If you belong to multiple projects then you will need to make sure your files have the correct group owner.

File name patterns

In many circumstances you find yourself wanting to run the same command on a large collection of files whose names match a certain pattern. For instance you might like to remove group read permissions on all (and only) those files ending in ".txt". If there are lots of files that match the pattern then it is unlikely you will want to enter the same command once for every file. Fortunately the shell provides a concise language of patterns which solve this problem:

$ chmod g-r *.txt

In the example above we have used the pattern *.txt to match any file name which ends in the four characters ".txt" (which includes files with no characters to the left of the dot). The shell automatically replaces any pattern in a command with all of the file names it finds which match the pattern.
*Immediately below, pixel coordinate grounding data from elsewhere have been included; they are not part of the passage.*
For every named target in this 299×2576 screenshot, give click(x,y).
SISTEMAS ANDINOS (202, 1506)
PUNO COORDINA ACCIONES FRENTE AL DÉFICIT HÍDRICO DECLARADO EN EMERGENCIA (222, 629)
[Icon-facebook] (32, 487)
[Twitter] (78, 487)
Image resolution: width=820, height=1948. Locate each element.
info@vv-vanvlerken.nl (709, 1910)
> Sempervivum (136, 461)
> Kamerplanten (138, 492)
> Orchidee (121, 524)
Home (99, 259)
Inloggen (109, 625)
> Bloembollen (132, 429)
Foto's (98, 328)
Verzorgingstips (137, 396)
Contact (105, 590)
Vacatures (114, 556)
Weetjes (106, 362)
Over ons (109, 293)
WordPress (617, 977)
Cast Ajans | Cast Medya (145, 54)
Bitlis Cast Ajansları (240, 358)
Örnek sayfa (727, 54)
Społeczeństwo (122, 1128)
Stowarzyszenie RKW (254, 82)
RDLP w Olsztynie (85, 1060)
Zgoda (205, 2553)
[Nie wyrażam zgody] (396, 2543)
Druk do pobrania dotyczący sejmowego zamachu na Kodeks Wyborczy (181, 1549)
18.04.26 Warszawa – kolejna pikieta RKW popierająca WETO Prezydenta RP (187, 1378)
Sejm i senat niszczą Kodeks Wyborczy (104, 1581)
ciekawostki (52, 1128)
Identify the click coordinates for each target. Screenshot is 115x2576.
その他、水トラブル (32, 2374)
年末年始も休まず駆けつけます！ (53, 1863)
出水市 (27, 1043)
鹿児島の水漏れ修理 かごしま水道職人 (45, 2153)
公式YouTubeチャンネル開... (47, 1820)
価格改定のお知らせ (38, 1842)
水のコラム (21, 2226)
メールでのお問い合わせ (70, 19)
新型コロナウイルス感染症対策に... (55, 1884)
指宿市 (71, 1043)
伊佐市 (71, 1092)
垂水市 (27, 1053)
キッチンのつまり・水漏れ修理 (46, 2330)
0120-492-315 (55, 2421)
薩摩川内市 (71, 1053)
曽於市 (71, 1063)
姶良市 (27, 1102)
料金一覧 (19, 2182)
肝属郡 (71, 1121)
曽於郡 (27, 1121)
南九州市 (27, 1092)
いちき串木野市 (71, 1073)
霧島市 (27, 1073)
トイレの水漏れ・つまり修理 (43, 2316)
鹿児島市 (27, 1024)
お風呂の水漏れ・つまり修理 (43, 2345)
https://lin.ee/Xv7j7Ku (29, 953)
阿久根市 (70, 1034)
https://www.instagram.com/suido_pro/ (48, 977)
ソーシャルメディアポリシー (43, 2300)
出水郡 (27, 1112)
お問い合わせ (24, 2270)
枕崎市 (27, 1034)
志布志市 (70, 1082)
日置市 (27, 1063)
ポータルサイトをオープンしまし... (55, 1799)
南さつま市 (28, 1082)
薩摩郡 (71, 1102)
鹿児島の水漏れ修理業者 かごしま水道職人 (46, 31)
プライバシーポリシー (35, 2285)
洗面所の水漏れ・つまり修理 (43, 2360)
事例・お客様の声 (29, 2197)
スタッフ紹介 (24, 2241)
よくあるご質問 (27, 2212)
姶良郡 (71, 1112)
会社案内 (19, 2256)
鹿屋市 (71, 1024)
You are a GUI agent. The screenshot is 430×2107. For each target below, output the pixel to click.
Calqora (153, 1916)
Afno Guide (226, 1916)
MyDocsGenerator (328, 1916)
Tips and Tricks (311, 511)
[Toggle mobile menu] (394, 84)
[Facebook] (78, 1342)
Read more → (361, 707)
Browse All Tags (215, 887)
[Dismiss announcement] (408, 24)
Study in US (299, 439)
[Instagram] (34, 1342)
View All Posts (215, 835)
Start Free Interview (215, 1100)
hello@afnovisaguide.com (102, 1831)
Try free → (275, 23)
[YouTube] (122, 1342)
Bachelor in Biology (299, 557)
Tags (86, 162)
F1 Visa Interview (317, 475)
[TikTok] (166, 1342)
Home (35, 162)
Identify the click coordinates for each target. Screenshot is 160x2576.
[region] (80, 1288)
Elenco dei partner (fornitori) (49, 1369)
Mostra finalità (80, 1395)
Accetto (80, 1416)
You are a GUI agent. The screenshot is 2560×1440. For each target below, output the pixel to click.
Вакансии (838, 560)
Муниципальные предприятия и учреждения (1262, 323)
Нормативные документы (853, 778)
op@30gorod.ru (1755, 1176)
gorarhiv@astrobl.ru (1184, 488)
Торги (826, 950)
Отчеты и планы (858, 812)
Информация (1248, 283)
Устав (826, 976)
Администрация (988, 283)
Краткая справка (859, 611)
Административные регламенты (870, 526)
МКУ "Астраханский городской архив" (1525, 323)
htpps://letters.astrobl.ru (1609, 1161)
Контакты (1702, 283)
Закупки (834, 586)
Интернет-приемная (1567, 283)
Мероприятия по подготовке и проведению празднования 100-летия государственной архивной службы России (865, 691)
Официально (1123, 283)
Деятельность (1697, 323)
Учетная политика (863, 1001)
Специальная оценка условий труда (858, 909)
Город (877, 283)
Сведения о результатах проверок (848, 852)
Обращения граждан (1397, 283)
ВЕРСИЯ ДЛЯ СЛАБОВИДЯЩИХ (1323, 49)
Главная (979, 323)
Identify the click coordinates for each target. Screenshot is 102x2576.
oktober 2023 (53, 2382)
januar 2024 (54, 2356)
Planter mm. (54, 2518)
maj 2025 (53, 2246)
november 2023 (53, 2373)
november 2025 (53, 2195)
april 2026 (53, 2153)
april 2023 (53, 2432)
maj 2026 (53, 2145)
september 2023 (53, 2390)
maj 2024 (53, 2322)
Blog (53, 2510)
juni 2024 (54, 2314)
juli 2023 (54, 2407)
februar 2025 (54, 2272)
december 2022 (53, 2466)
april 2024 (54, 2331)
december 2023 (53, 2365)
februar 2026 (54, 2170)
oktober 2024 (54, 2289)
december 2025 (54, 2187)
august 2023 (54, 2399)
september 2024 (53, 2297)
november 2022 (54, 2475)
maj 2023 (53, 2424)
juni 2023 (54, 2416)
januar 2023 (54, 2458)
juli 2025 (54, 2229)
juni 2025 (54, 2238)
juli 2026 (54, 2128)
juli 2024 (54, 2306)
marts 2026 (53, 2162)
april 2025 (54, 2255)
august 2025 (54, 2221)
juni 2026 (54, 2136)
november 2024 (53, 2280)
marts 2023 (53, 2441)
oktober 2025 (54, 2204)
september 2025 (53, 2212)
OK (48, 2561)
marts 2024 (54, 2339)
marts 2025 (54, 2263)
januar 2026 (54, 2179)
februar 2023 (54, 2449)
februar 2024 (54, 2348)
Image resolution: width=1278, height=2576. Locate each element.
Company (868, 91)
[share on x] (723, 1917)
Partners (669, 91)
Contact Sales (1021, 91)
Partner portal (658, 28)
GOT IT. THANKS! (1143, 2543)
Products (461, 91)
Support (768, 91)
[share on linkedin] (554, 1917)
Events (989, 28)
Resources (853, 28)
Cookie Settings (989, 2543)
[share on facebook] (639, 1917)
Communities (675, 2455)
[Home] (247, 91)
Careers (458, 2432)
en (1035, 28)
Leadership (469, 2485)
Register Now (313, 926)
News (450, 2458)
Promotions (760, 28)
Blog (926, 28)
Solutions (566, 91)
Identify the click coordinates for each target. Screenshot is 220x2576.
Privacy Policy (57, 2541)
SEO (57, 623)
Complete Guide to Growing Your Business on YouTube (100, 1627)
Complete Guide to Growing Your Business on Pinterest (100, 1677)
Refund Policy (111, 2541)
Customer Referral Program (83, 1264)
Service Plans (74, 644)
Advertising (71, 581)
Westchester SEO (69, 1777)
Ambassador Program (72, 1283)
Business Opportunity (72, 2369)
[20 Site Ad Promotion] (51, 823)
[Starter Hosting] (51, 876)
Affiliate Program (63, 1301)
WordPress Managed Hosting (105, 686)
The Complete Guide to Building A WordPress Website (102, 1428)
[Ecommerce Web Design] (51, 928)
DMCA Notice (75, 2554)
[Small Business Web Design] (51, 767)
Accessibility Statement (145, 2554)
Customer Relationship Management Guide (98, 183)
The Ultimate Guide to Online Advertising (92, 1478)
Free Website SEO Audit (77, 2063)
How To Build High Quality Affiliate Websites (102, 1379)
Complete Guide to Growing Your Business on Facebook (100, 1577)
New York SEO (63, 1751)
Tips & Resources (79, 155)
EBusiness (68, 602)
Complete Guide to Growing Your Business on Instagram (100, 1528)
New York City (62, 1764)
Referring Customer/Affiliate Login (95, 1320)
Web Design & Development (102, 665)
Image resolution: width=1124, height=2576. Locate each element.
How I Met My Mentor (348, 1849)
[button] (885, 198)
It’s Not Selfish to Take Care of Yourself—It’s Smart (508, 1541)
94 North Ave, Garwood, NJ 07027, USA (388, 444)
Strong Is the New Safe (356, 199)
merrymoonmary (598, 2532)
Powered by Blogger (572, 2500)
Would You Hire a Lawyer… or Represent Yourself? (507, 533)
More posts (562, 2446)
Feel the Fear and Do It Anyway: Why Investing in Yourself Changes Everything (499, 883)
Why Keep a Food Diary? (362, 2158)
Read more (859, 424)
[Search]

There are many things you can do with file name patterns, but the two key operators you need to know are the asterisk (*) and the question mark (?). The asterisk matches strings of length zero or greater, whereas the question mark matches any single character.

Some example patterns:

*.c
fred*
*fred*
sequence.???

Copying files between machines

You can copy files between your local computer and a remote computer using the scp ("secure copy") command. If your local computer uses Mac OS X or Linux then you can use scp from the command line. However, if your local computer uses Windows then we recommend you use the WinSCP tool:

http://winscp.net/eng/index.php

The principals of scp are the same for all systems, but WinSCP uses a graphical interface instead of a command line. For the sake of brevity we show the syntax for the command line in this document and refer Windows users to the WinSCP manual:

http://winscp.net/eng/docs/start

To copy a file from your local computer to a remote compute (for example, Snowy) you use the syntax:

scp source user@host:directory/dest

where source is the name of the file on your local computer, directory/dest is the path for the file on the remote computer (the place to put it), and user is your username on the remote computer. If your username is the same on the local and remote computers then you can omit it in the command. Relative destination paths are interpreted with respect to your home directory on the remote machine (which means an empty destination path refers to your home directory itself). Here is an example which copies the file secrets.txt from the local computer to $HOME/private on Snowy:

$ scp secrets.txt username@snowy.melbournebioinformatics.org.au:private/

(You should replace username with your actual username on the remote computer.)

To copy a file from the remote computer to your local computer you use the syntax:

scp user@host:directory/source dest

The same rules apply as before but directory/source is the path of the file on the remote computer and dest is the place to put it on the local computer. Here is an example which copies $HOME/private/secrets.txt on the remote computer to the working directory on the local computer:

$ scp username@snowy.melbournebioinformatics.org.au:private/secrets.txt .

(Note the dot at the end which refers to the working directory on the local computer).

The scp command supports a -r argument which tells it to copy entire directories recursively in a similar fashion to cp -R.